Look for example at camber or anti-roll bar adjustments, on full scale road cars you would increase or decrease camber to optimize the contact patch in corners or while accellerating/braking, optimizing the maximum forces the tire can take in the situation. Anti-rollbars are based on the validated assumption that there is such a thing as a non-linear, degressive part in the tyres capabilities. The list goes on. Maybe we can assume the same/comparable behaviour of rc car tires, maybe we can’t. If I had an rc company, I’d be looking into that at some point 😉
Grats JQ. Well deserved realization. Keep making cars I can drive! And keep up with the conceptual constructs so simple people like me can understand them and apply them successfully.
It is really difficult to compare full scale from rc. Scale make things really different.For exmaple 1/10 dimension (m) are divided by 10, weight (m3) is divided by approx 1000, speed is divided by 3. In full scale tire have pressure in, they have reinforcement belt to get structure. In full scale toe have regular value as 10´ per side (rc tire use 1.5°). In race full scale tire camber are between 2 to 3°, camber is use to get temperature to get grip. In damper side, full scale is divided in different phase: slow speed (handling), medium speed (small shock), high speed ( big shock like jump). Damper are pressurize to avoid cavitation due to volume rod. In rc damper are quiet prehistoric technology. I think a good rc driver is always correct the default of his car.

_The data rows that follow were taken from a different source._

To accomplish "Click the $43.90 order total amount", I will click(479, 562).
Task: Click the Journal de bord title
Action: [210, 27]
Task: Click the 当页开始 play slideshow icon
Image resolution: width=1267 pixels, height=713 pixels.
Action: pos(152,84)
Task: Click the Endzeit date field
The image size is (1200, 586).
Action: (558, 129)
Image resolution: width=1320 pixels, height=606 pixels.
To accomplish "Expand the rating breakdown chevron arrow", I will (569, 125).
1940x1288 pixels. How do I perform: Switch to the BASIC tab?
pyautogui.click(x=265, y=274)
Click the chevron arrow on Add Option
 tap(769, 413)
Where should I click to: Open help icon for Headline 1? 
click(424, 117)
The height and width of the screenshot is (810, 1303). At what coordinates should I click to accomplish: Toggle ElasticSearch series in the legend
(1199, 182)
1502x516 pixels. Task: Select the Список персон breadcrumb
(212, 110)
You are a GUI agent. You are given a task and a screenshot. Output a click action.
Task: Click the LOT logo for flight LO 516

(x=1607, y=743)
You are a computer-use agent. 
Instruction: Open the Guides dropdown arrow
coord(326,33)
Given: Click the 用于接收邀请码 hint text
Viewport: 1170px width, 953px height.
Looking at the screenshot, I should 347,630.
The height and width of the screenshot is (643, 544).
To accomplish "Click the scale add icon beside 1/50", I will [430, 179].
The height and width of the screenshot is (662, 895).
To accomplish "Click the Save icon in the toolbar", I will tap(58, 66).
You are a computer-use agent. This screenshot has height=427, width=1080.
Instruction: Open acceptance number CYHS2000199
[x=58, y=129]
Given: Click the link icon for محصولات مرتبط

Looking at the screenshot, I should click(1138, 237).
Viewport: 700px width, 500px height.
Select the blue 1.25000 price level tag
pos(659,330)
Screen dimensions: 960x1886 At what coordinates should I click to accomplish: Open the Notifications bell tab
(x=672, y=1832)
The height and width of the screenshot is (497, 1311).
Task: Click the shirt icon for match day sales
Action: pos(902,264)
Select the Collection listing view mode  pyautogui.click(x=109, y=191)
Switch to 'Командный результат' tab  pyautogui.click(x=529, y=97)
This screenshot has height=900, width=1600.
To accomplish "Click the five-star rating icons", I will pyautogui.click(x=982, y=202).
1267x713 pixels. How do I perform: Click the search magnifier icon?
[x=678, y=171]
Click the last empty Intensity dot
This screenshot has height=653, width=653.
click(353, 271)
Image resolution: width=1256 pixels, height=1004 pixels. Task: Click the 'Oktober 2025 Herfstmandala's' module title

Nicolas, that is not the case. you are forgetting that scale has a much greater effect at the micro and even smaller level… example, a model 747 wont fly if its built exactly like the big one – the air does not scale! same with tires, rubber molecules behave differently when in contact with the dirt, whos particles are also different and do not scale. there are many many other things. I have a program called CAR-SIM. I can put the kinematics of my entire RC car in there – but the values I get don’t add up – because its built around a full size car.
JQ are you talking about links in relation to arms, parallel etc? Otherwise link hole changes dont mean much i mean they could already have been drilled higher than other cars from the first design etc
What do you mean?
Sorry what i was trying to ask is, how do you know that the mp9 wasnt initially designed with a roll center that is low enough already, without having to raise the links in any way.